WHAT THIS TASK INVOLVES: Below are records; from the line containing "Task: Select the M22 Elit Pass 50 badge" through the very last line, output each line exactly. No pictures.

Start of TASK DATA

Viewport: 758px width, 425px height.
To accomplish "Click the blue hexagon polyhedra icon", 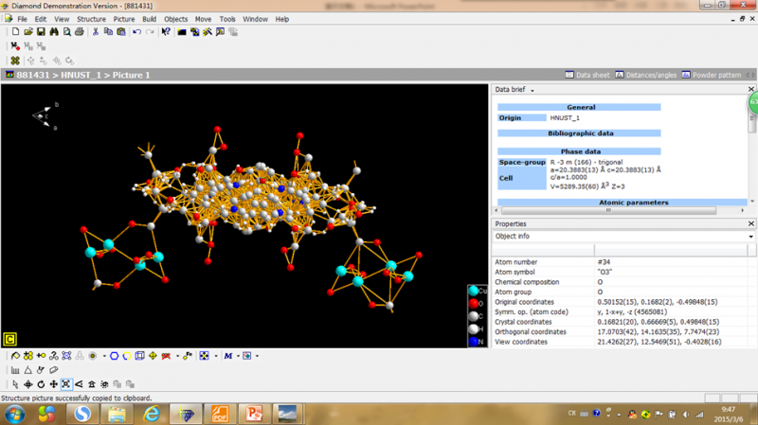I will point(114,356).
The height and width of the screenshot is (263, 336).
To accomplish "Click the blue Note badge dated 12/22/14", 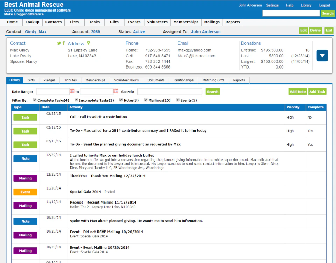I will pyautogui.click(x=25, y=158).
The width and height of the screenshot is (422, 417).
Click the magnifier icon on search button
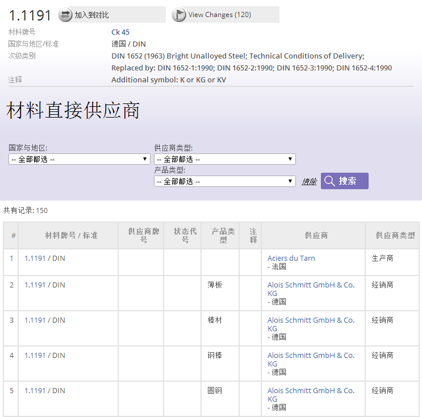coord(329,181)
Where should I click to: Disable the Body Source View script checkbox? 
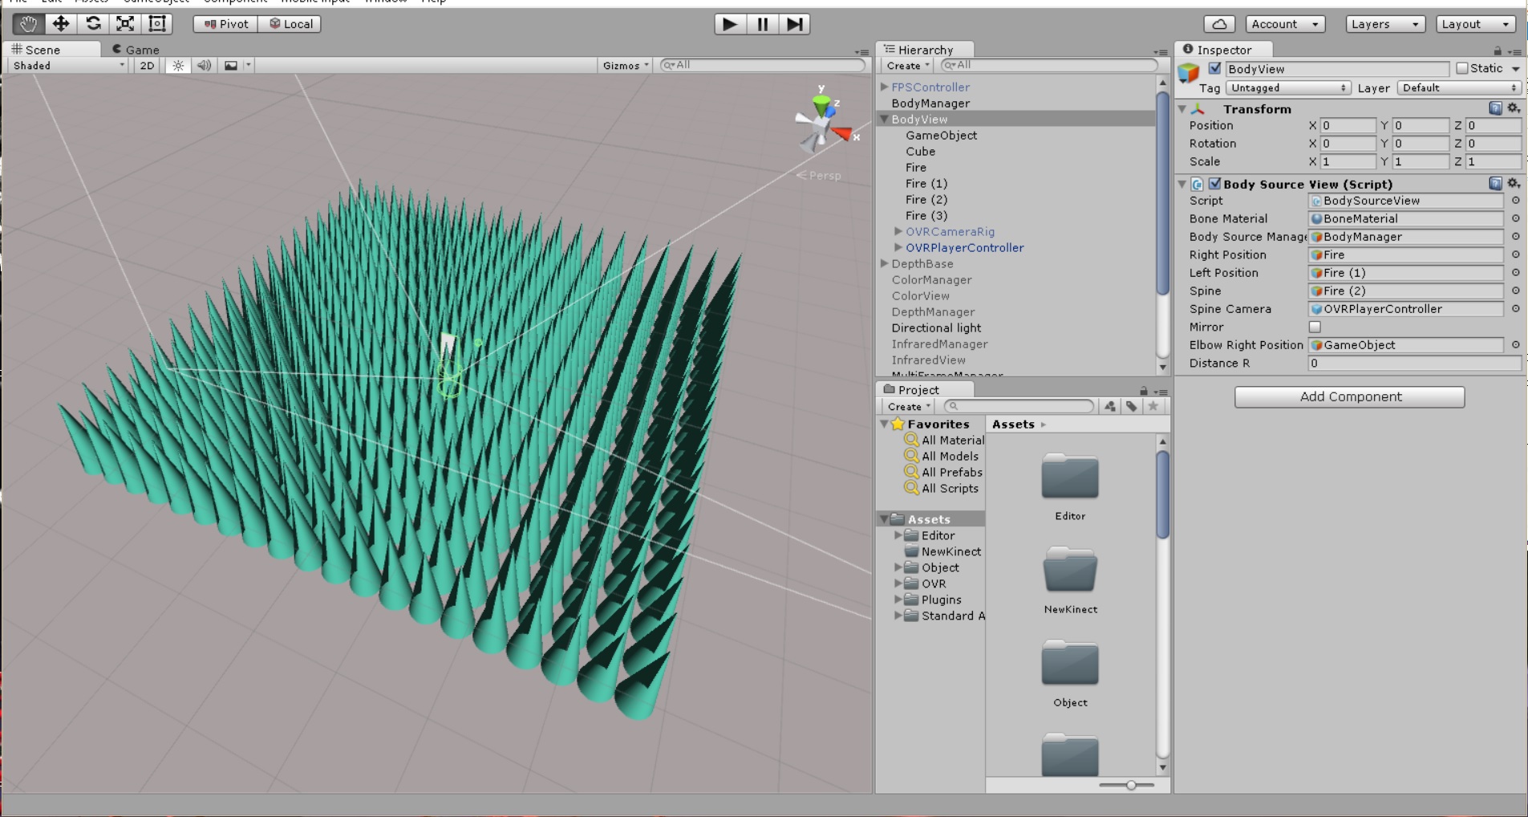tap(1215, 184)
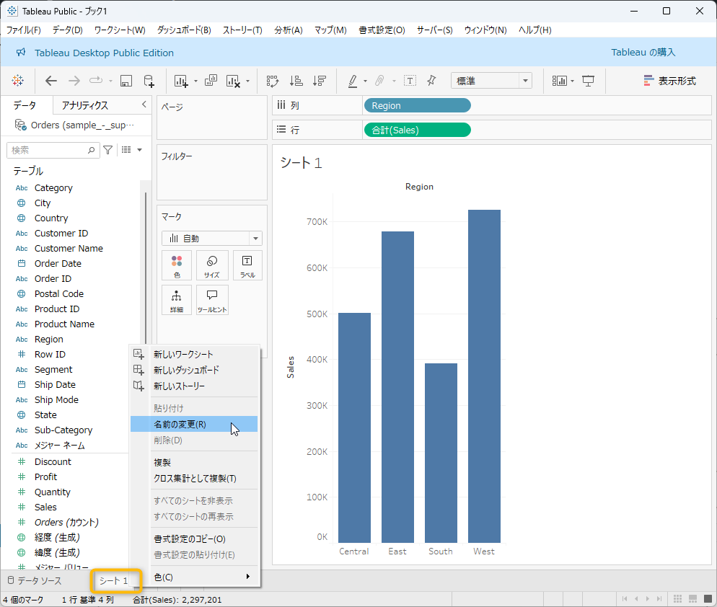Screen dimensions: 717x607
Task: Click the 検索 field search box
Action: (48, 150)
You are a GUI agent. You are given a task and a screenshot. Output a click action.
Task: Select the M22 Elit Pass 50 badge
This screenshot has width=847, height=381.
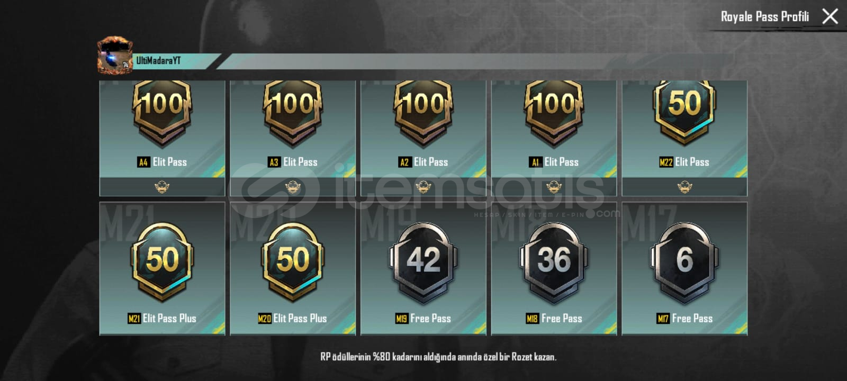(684, 129)
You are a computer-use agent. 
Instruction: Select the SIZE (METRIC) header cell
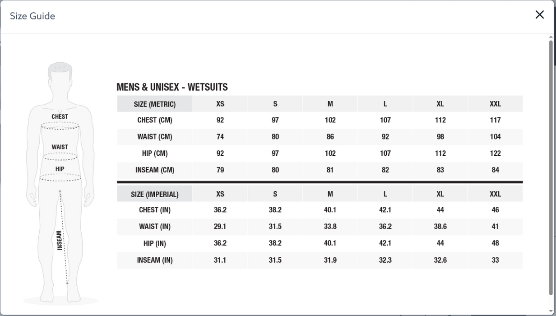155,104
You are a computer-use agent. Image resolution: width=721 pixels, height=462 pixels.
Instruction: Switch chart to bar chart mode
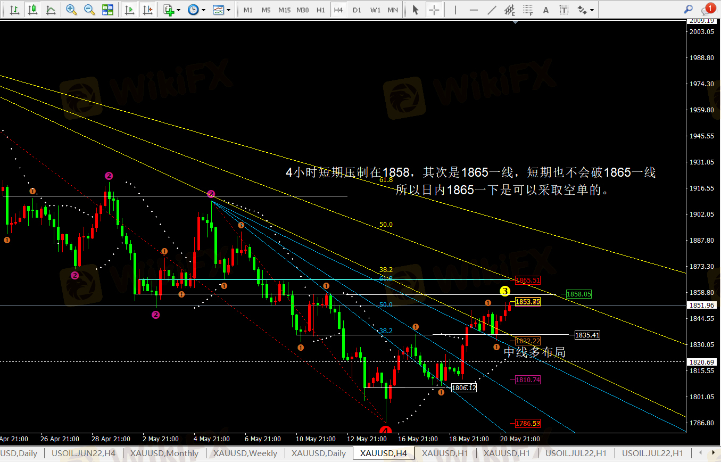[x=15, y=10]
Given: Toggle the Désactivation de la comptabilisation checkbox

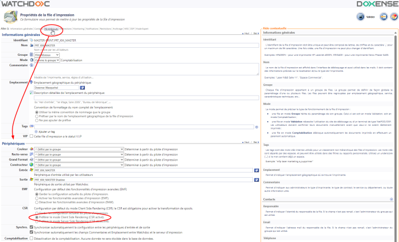Looking at the screenshot, I should [31, 237].
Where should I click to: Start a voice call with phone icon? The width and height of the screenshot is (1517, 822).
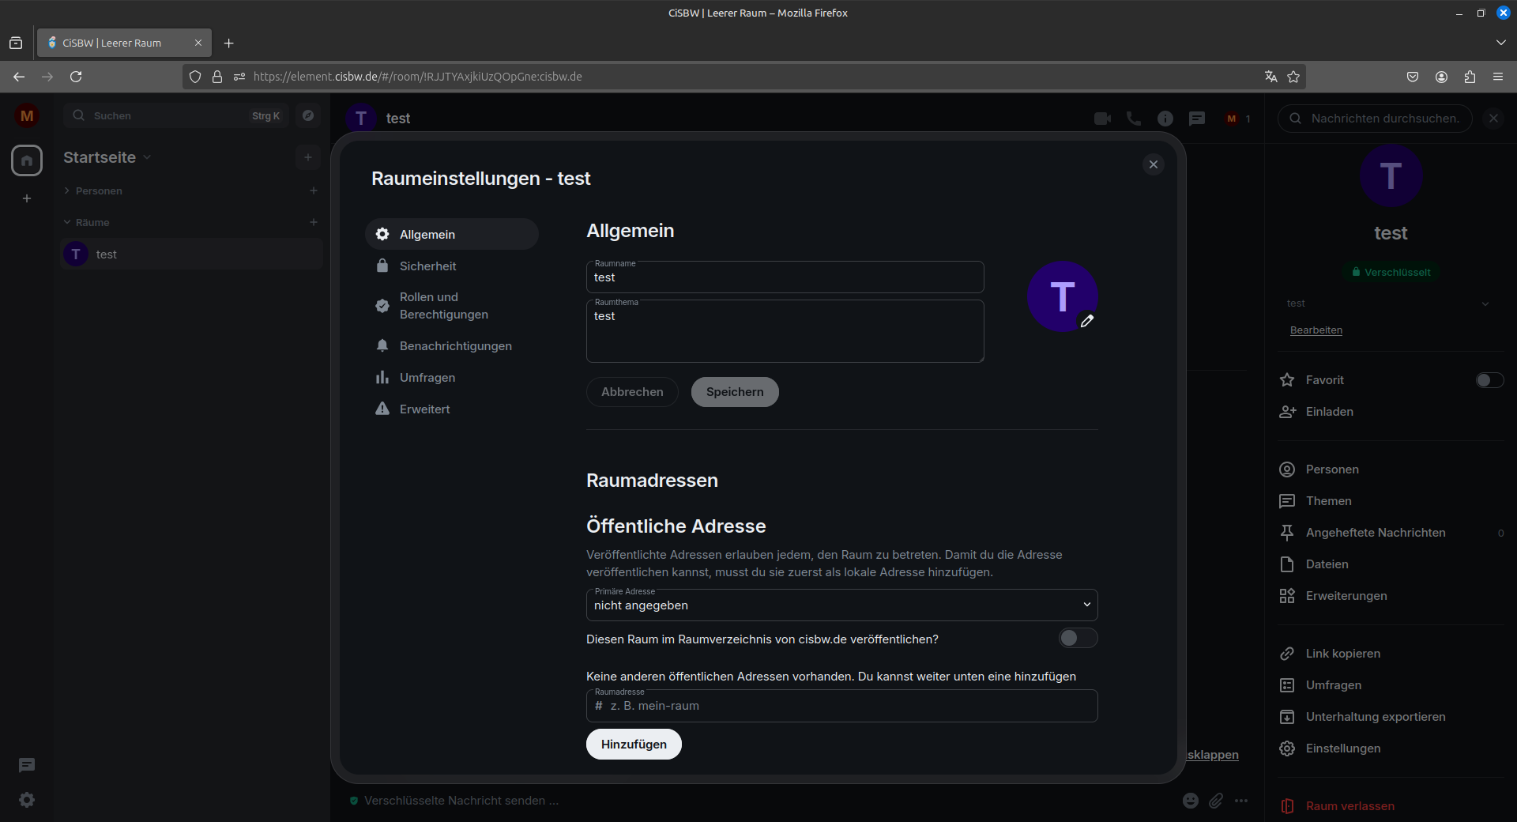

End of TASK DATA

RESULT OF THIS EXERCISE:
Task: Select the M22 Elit Pass 50 badge
This screenshot has width=847, height=381.
(684, 129)
You are a computer-use agent. 
Instruction: Select the SIZE (METRIC) header cell
155,104
You are a computer-use agent. Image resolution: width=721 pixels, height=462 pixels.
Instruction: Switch chart to bar chart mode
[x=15, y=10]
Given: Toggle the Désactivation de la comptabilisation checkbox

Looking at the screenshot, I should [31, 237].
Where should I click to: Start a voice call with phone icon? The width and height of the screenshot is (1517, 822).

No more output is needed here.